**Problem to work on:** The listing, minus its pictures, is to be given again exactly.

**Material provided:**

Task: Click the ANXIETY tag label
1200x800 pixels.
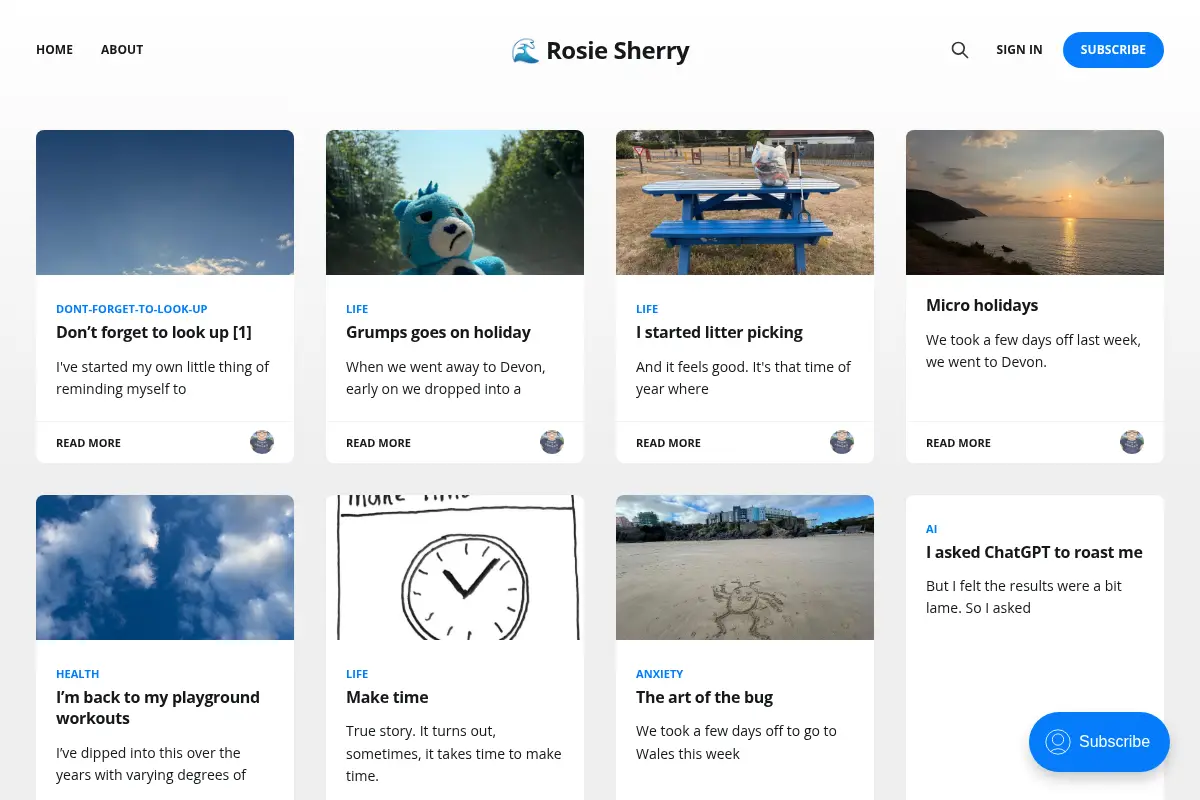Action: click(x=660, y=674)
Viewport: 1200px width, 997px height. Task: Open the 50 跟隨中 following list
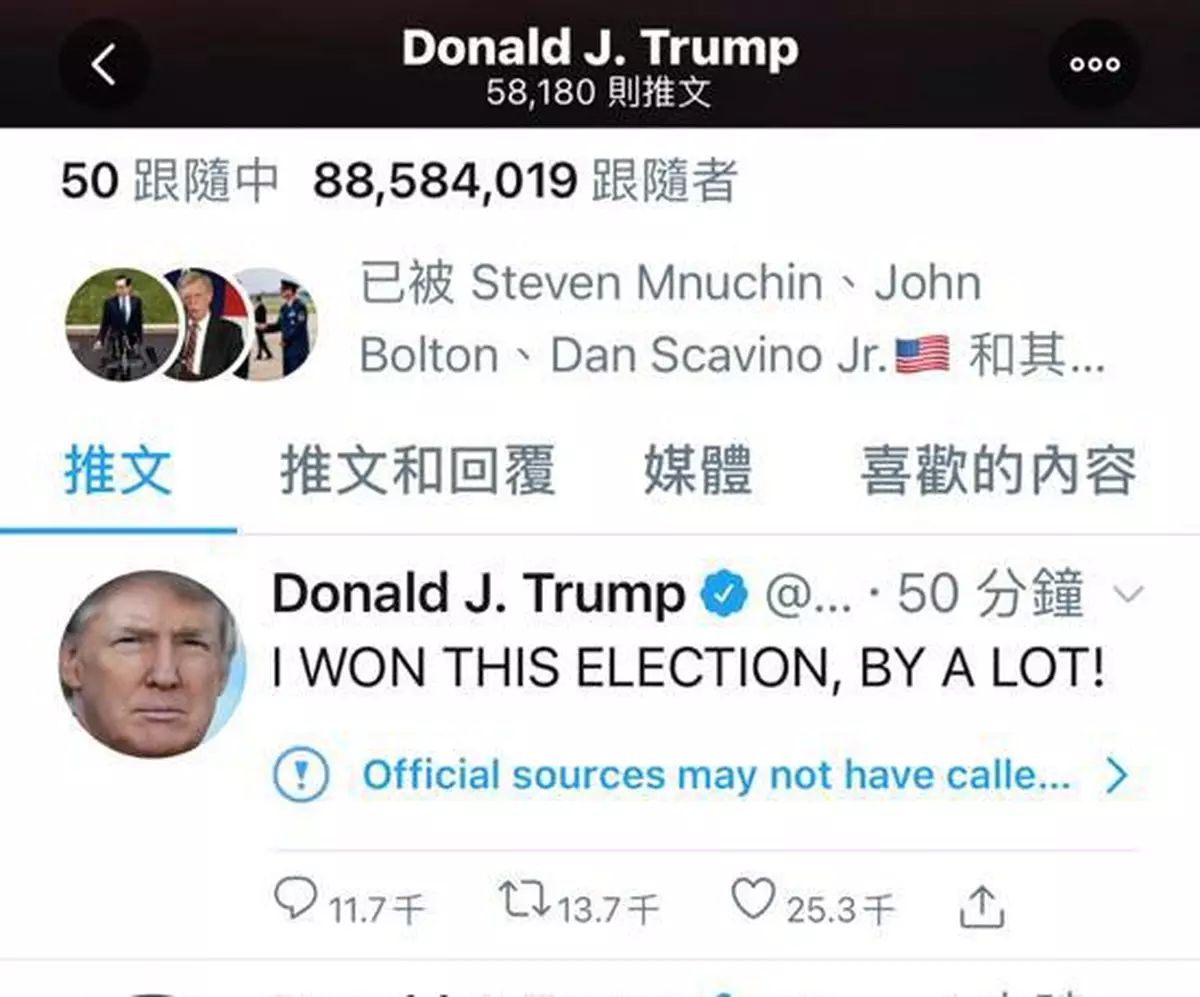tap(169, 182)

**Answer to this exercise:**
Task: Click the ANXIETY tag label
1200x800 pixels.
Action: click(x=660, y=674)
Viewport: 1200px width, 997px height. Task: Open the 50 跟隨中 following list
tap(169, 182)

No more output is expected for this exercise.